There are various other attractions in this town and travellers coming here can explore around to see them. Another activity in which travellers indulge here is listenig to the many folklores that the locals have to narrate. These stories are not only interesting but at time have a tinge of fantasy in them. Here is a guide to the religious town of Fategarh Sahib.
Gurudwara Fatehgarh Sahib
The Gurudwara Fatehgarh Sahib is an important religious venue for Sikhs. It is believed that in the year 1704, Sahibzada Fateh Singh and Sahibzada Zorawar Singh, sons of Guru Gobind Singh Ji, were bricked alive as per the order of Wazir Khan, the Faujdar of Sirhind. This Gurudwara was built to commemorate their sacrifice. The inner complex of the Gurudwara houses many famous structures, such as Gurudwara Bhora Sahib, Gurudwara Burj Mata Gujri, Gurudwara Shahid Ganj, Todar Mal Jain Hall and Sarovar. The entrance gate is constructed using white stones and leads to a white marble pathway. The main building of the Gurudwara boasts of the typical Sikh architecture with white stone structures and golden domes. The serenity and peacefulness rubs on to tourists and provides them a chance to view a truly historic site.
Admire the architecture of the Gurudwara.
Photo Courtesy: Jasleen Kaur
Aam Khas Bagh
Aam Khas Bagh is the remnant of a highway inn built by the Mughal Emperor Babur. Later, it was renovated by Shah Jahan as many royals stayed here, on their way to Lahore. Sarad Khana an air conditioning system in the Aam Khas complex is noteworthy of mention. The Daulat-Khana-E-Khas or the Sheesh Mahal, a monument in the complex once boasted of decorated walls, minarets, tanks and fountains and domes with beautiful glazed tiles. The Hamam is also skilfully engineered with special terracotta channels in the underground for heating water. Travellers coming here can walk through these ruins and marvel the engineering skills of our forefathers.
The entrance of Aam Khas Bhag.
Photo Courtesy: Quality check
Sanghol is famous for its archaeological museum, which has relics and artefacts of the Indus Valley Civilisation. Known as the Uchha Pind Sanghol, it has coins and seals belonging to Toramana and Mihirakula rulers from Central Asia and a Buddhist stupa that was discovered in the year 1968 at this place. Around 117 stone structures belonging to the Mathura school of art from 1st and 2nd century AD were excavated from this site also. The Sanghol museum displays a high number of remains and relics that belong to the Harappan civilisation. The museum, with more than 15,000 artefacts, is popular among historians and art lovers.

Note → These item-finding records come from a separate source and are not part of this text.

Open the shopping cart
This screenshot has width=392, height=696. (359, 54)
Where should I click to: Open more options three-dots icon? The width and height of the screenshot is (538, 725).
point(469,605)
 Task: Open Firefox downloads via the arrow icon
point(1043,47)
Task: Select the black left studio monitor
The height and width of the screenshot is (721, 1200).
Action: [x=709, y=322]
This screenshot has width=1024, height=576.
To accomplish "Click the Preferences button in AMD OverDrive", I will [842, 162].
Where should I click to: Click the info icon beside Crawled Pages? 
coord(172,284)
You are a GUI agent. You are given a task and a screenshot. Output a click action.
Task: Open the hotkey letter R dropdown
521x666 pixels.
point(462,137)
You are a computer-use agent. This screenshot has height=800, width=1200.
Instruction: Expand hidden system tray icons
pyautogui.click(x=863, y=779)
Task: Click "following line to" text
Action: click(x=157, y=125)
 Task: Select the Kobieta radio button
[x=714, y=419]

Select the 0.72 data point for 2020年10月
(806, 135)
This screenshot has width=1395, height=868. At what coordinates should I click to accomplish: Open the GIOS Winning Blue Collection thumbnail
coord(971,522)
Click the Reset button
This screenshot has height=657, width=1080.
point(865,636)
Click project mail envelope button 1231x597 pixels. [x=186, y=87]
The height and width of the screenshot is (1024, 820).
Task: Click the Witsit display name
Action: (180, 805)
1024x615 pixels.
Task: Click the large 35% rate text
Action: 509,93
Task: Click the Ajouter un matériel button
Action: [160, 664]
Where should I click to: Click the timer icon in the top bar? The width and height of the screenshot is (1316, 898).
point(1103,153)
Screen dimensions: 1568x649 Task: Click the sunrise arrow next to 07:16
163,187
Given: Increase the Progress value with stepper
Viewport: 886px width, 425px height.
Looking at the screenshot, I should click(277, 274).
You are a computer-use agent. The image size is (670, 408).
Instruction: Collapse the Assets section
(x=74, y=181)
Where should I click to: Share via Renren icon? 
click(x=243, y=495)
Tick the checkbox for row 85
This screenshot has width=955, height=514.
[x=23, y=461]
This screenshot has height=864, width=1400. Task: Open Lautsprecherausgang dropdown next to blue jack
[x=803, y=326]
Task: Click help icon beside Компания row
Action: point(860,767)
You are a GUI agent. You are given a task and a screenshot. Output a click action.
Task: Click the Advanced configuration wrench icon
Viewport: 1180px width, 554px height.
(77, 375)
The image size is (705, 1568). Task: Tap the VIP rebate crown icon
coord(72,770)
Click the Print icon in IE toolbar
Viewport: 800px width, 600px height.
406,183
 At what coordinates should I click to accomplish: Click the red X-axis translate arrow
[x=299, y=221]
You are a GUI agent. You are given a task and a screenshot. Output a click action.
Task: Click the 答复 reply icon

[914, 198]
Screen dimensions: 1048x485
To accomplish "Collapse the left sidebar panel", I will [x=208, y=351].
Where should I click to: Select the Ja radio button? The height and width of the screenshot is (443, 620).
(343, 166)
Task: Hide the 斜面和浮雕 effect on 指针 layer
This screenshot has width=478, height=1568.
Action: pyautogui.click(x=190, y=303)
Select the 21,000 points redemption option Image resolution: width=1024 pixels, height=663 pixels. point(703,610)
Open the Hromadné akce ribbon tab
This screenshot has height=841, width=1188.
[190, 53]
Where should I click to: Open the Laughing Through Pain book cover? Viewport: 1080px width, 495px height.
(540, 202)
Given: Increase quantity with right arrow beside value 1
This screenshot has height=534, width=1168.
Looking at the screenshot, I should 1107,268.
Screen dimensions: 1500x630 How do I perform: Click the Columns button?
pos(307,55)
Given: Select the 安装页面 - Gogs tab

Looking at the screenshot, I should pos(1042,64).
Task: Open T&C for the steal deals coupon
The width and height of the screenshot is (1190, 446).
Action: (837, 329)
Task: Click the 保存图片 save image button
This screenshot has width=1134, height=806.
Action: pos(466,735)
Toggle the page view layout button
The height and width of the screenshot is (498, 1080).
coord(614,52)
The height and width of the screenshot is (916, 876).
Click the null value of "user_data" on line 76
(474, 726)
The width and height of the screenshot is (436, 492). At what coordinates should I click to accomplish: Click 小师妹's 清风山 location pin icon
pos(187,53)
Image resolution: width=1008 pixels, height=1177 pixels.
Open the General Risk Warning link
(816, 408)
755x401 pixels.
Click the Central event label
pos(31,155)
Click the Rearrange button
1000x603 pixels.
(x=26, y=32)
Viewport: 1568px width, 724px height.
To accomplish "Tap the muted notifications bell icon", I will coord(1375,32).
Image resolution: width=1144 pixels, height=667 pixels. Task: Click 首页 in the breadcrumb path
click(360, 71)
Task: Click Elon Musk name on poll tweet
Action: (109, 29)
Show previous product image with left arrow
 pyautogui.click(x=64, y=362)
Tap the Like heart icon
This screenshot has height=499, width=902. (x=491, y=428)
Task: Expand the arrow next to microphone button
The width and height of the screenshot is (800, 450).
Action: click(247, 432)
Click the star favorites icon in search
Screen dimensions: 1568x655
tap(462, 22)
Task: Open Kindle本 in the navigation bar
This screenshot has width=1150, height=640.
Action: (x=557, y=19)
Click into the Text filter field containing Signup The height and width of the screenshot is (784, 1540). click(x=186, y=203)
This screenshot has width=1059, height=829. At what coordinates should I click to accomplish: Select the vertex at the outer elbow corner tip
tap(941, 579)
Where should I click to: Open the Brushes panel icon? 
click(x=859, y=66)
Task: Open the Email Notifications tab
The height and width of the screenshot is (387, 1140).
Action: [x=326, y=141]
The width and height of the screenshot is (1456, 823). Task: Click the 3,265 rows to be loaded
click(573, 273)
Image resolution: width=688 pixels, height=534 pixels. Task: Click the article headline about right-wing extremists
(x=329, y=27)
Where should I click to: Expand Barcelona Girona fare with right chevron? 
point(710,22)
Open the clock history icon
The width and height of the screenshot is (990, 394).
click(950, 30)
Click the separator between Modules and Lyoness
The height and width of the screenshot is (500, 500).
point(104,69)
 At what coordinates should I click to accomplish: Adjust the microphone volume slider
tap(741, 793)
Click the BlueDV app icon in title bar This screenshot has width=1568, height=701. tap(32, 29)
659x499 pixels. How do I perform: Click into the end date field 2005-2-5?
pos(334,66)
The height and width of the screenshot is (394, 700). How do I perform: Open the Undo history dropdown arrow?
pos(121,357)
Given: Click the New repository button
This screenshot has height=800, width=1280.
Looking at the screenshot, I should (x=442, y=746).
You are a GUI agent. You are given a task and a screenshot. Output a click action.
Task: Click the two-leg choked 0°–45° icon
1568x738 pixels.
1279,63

A site where a stupa once stood.
Photo Courtesy: Simoncanada
Mata Chakreshwari Devi Jain Temple
Mata Chakreshwari Devi Jain Temple is located on Sirhind-Chandigarh road and dates back to the era of Raja Prithvi Raj Chauhan. The temple sees a huge crowd of Jain devotees who come here to pray to the Goddess and also seek her blessings. Travellers coming here can listen to the many legends regarding this temple and also admire its beautiful architecture.
How to Reach Fatehgarh Sahib
By Air: Fatehgarh Sahib does not have an airport of its own, but travellers can take flights up to Chandigarh or Amritsar. It is well connected with all the major cities from here.
By Train: There is a railway station in Fategarh Sahib. It is well connected within the state and with neighbouring states of Gujarat and Rajasthan.
By Road: Travellers can take public or private buses for commuting from important cities of the state and country. Travellers can hire private taxis or take Punjab State Road Transport Corporation (PSRTC) buses to Fatehgarh Sahib.
So when are you travelling to Fatehgarh Sahib?